命題82
「劣線分には,それに付加されて平方においてのみ全体と通約不可能で,全体と付加された線分でできた正方形の和を有理面積とし,それらによって囲まれた長方形の2倍を中項面積とするただ1つの線分がある」
ABを劣線分とし,BCがABに付加されたとする。
このとき,AC,CBは平方においてのみ通約不可能で,AC,CBでできた正方形の和を有理面積とし,AC,CBによって囲まれた長方形の2倍を中項面積とする線分である。
].76
AB上には,同じ条件を満たす線分が他にはない事を示す。
可能ならば,BDが付加されたとする。
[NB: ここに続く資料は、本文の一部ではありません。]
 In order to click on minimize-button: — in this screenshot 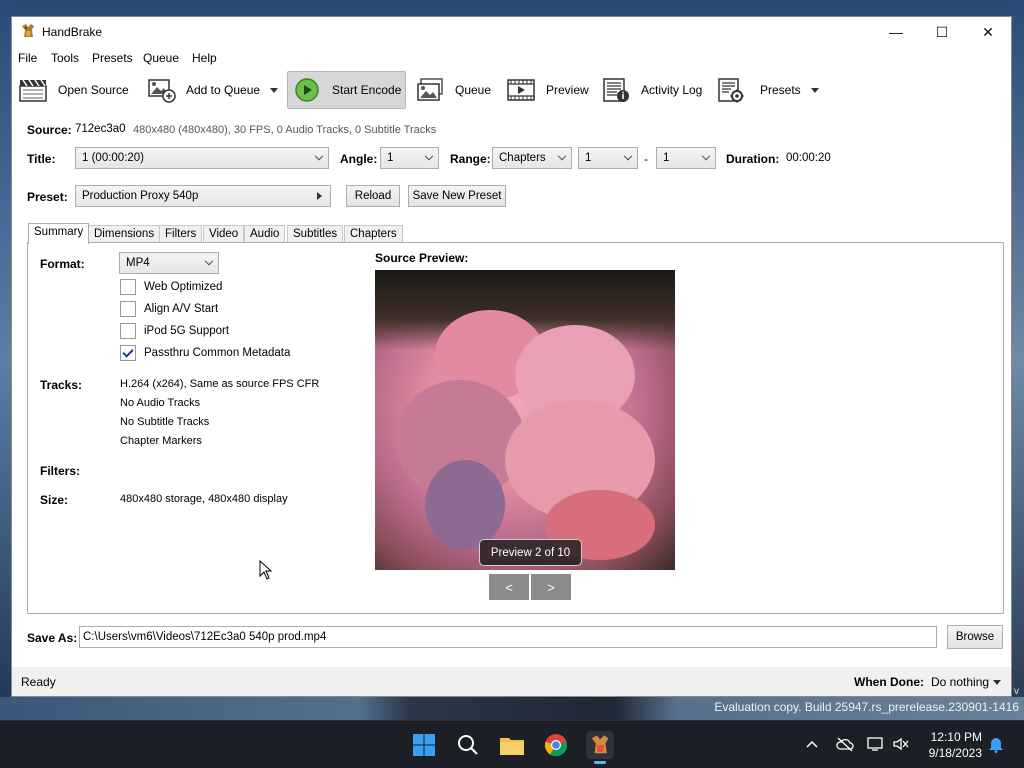, I will do `click(896, 32)`.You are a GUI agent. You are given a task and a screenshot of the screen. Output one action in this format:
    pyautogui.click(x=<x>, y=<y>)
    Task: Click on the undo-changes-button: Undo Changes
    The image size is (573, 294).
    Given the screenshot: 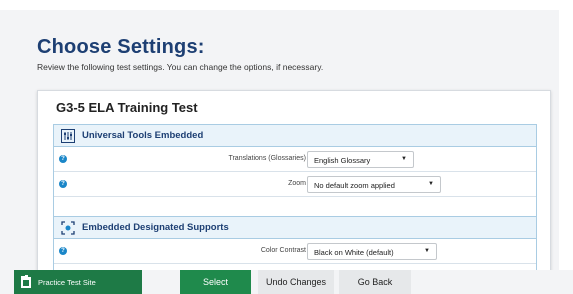 What is the action you would take?
    pyautogui.click(x=296, y=282)
    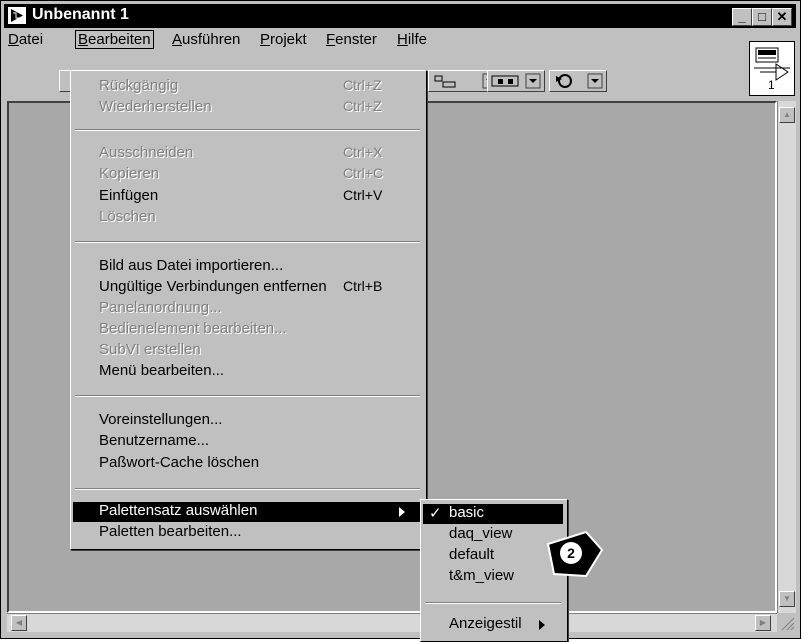 The height and width of the screenshot is (642, 803). What do you see at coordinates (248, 197) in the screenshot?
I see `menu-item-paste: Einfügen Ctrl+V` at bounding box center [248, 197].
このとき,AD,DBは平方においてのみ通約不可能で,先に延べた条件を満たす線分である。
].76
AD,DBでできた正方形の和と,AC,CBでできた正方形の和との差は,AD,DBでできた長方形の2倍と,AC,CBでできた長方形の2倍との差に等しく,AD,DBでできた正方形の和と,AC,CBでできた正方形の和は有理面積である。
よって,AD,DBでできた長方形の2倍は,AC,CBでできた長方形の2倍より有理面積だけ大きい。これはその両方ともが中項面積なので,不可能である。
].26
よって,劣線分には,それに付加されて平方においてのみ全体と通約不可能で,全体と付加された線分でできた正方形の和を有理面積とし,それらによって囲まれた長方形の2倍を中項面積とするただ1つの線分がある。